Segundo o psiquiatra, vivenciamos uma crise ética: "Na medicina e na psicologia penso que chegamos a essa situação de muita disparidade entre as pessoas que sofrem e que buscam conforto nas assistências técnicas e nos técnicos (profissionais), porque nós nos esquecemos de que cuidamos de pessoas. Precisamos perceber que nós fracassamos do ponto de vista ético, já que precisamos pensar eticamente em nossas relações, nossas construções, os acordos que fizemos para que nós humanos possamos viver no melhor ambiente possível, já que vamos sempre conviver na diferença."
Sobre essa perda de empatia na relação entre a pessoa que sofre e o seu cuidador, Nery traça algumas perspectivas: "A saída é voltar aos acordos técnicos, reconhecer o humano na sua fragilidade, reconhecer o sofrimento. É fazer com que médicos, psicólogos, assistentes sociais e advogados se destituam desse lugar de superpoderosos, deuses, pessoas que detêm o supremo conhecimento e que deixaram de ser mortais. É voltar a pensar que somos todos iguais, uns com mais outros com menos. Nós fracassamos porque perdemos os nossos fundamentos éticos e, para sair, precisamos retornar às nossas fundações éticas."

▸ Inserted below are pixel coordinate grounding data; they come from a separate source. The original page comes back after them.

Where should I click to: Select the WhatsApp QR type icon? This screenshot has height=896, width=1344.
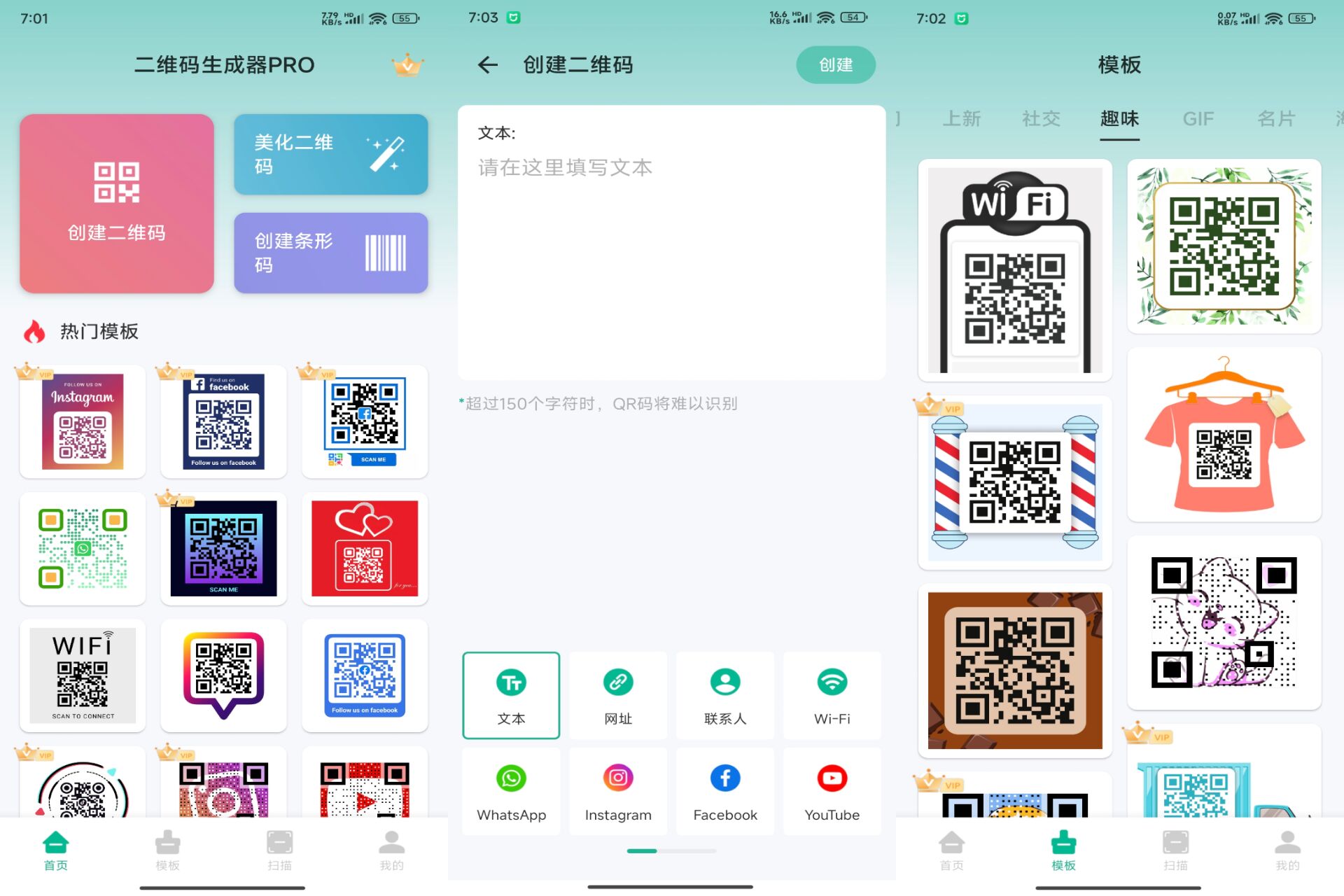(x=510, y=792)
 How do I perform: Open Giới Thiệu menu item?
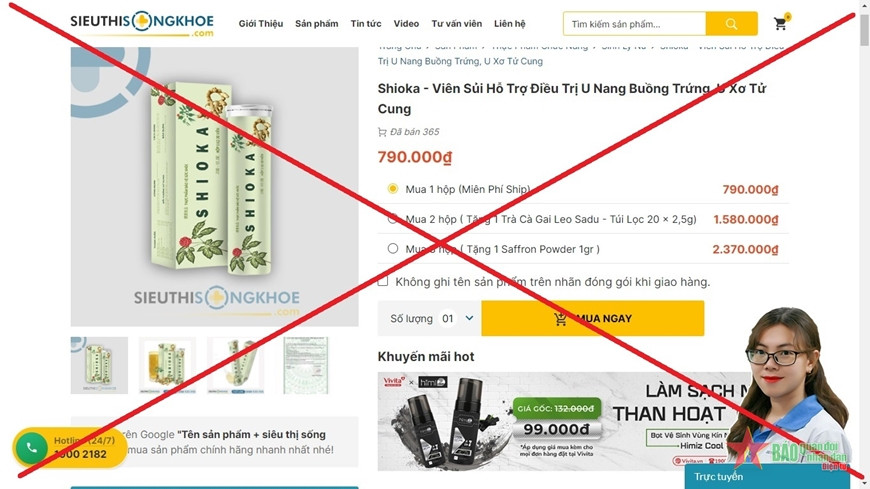tap(261, 24)
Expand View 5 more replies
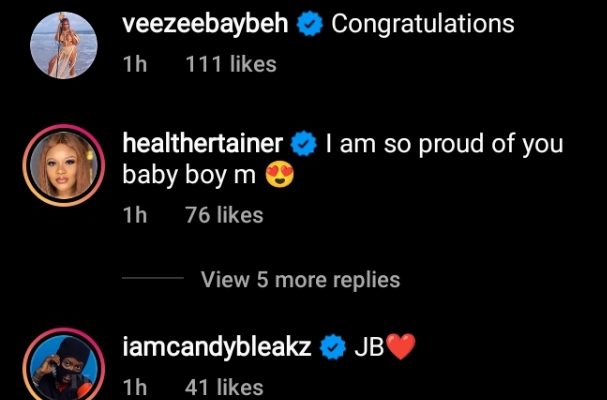The height and width of the screenshot is (400, 607). pos(300,280)
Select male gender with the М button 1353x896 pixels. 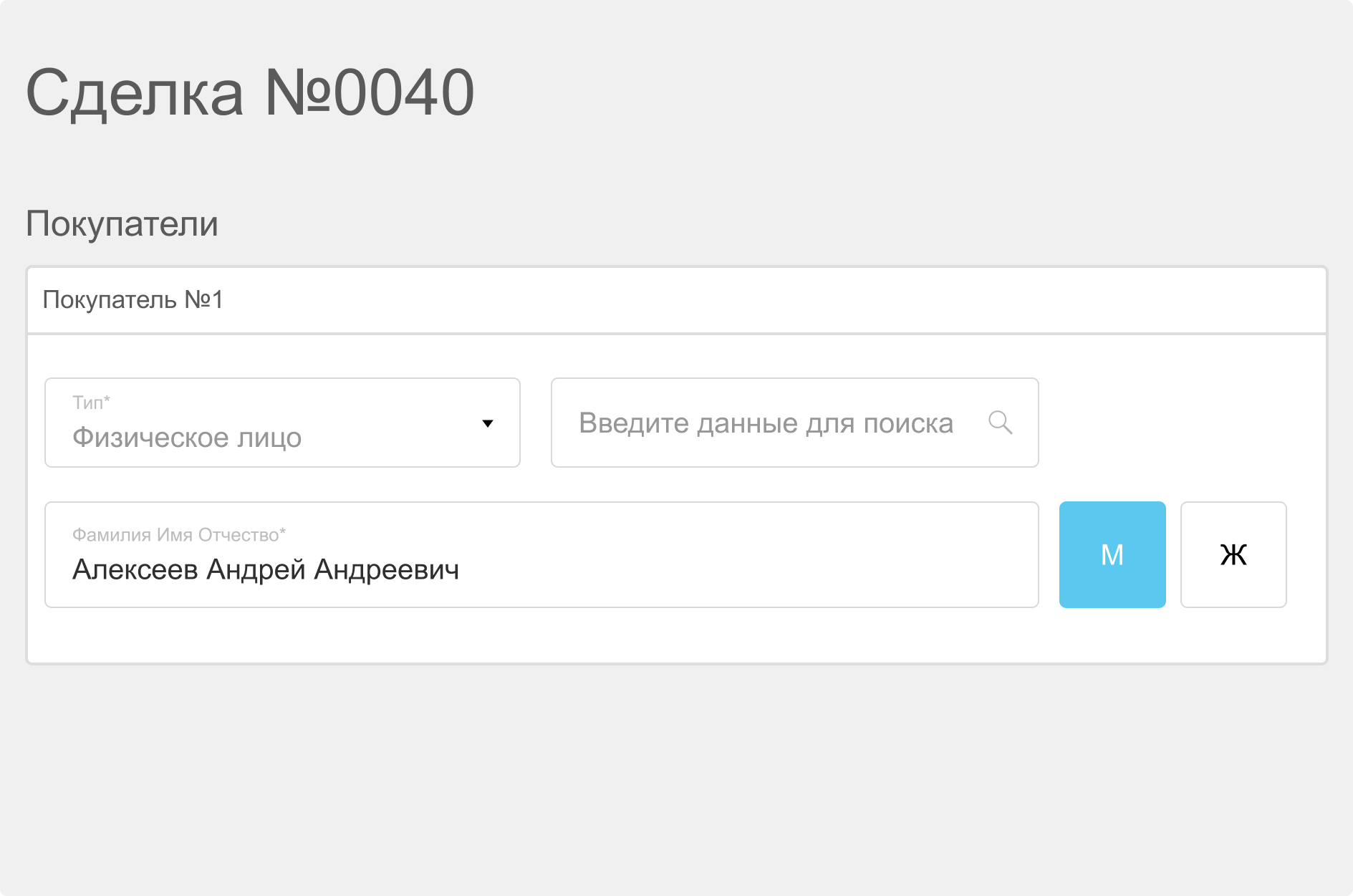[1112, 554]
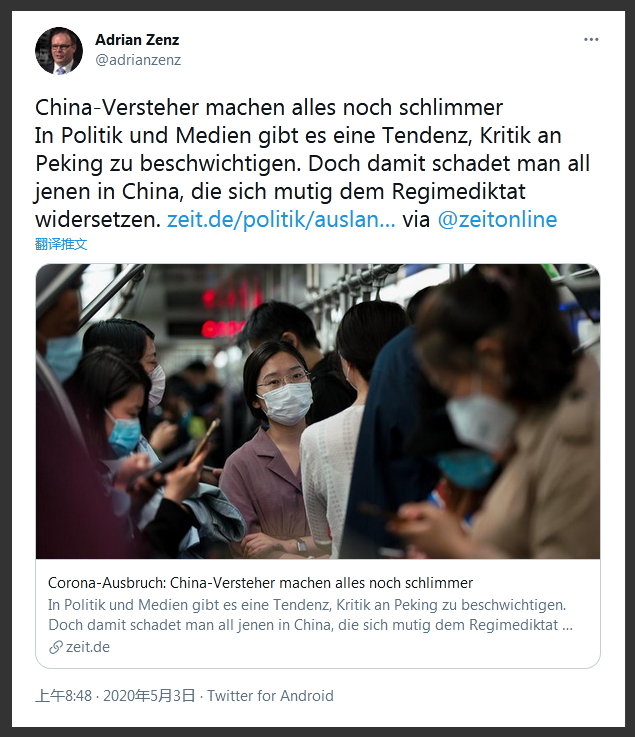Image resolution: width=635 pixels, height=737 pixels.
Task: Follow the zeit.de/politik/auslan... link in tweet
Action: tap(281, 220)
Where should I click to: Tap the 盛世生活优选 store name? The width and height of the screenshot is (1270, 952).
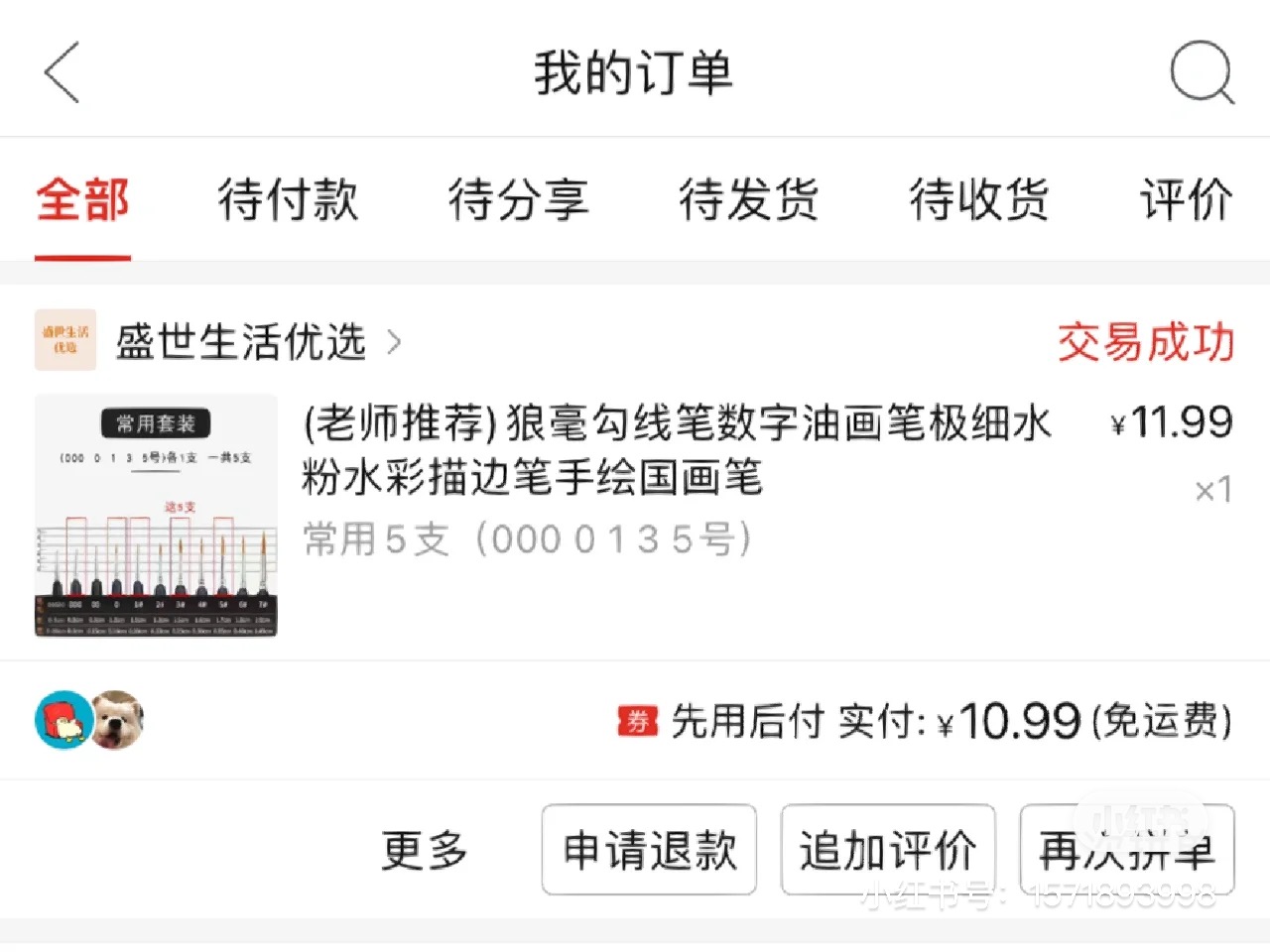[x=241, y=342]
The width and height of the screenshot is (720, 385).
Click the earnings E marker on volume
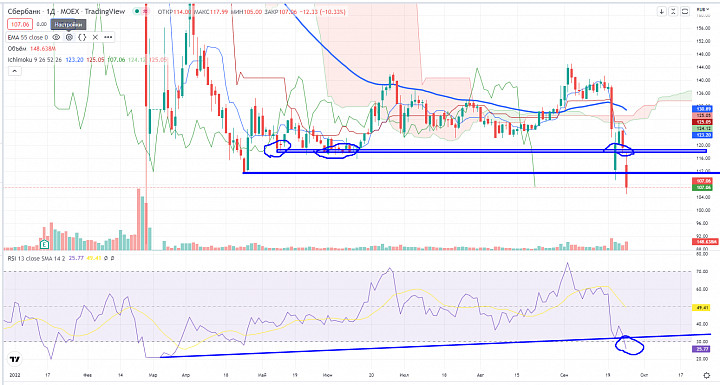point(45,244)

Segundo Maria Antonieta Araújo, coordenadora do curso, o tema escolhido para a aula inaugural vai ao encontro do objetivo principal do curso: "Nosso curso volta o olhar justamente para esta interface que é o indivíduo que está sofrendo e está entre a saúde mental e a atenção básica com os cuidados biomédicos. A interface entre esses dois pontos, saúde mental e atenção básica, é exatamente o que o professor Nery colocou, o sofrimento do indivíduo que busca esse cuidado".
Ela conta que o curso se originou a partir de um trabalho desenvolvido pela Bahiana na atenção primária: "Por nove anos, estive à frente do programa Candeal, fazendo atendimento aos usuários daquela comunidade e vi a dificuldade de acolhimento e acompanhamento do sofrimento psíquico que chegava àquele local.", Segundo Antonieta, esses usuários poderiam ser atendidos naquela unidade, sem a necessidade de serem encaminhados para unidades de saúde especializadas. "Ali mesmo, se os profissionais tivessem habilitados para cuidar, isso seria feito".
Para a professora do curso, Alssivânia Mota, a palestra do professor Nery consolida o que já vem sendo motivo de reflexão dentro do curso: "Acho que esse encontro dele com o curso é exatamente o que a gente pensa, essa interface além dessa formação técnica. Mas considerando essa dimensão humana, filosófica, que comportamos enquanto sujeitos, por que adoecemos? Por que as pessoas adoecem? Será que eu vou adoecer? Eu acho que essa é a proposta da pós e com a qual eu contribuo desde o início: é pensar essa formação para o uso de proposições de reflexividade de como podemos intervir melhor sobre seres humanos iguais a nós, que também sofrem em medidas diferentes. Então essa formação visa associar o uso das técnicas a essa dimensão filosófica da compreensão do sujeito nesse espeço social do ‘aqui e agora’ que é altamente adoecedor".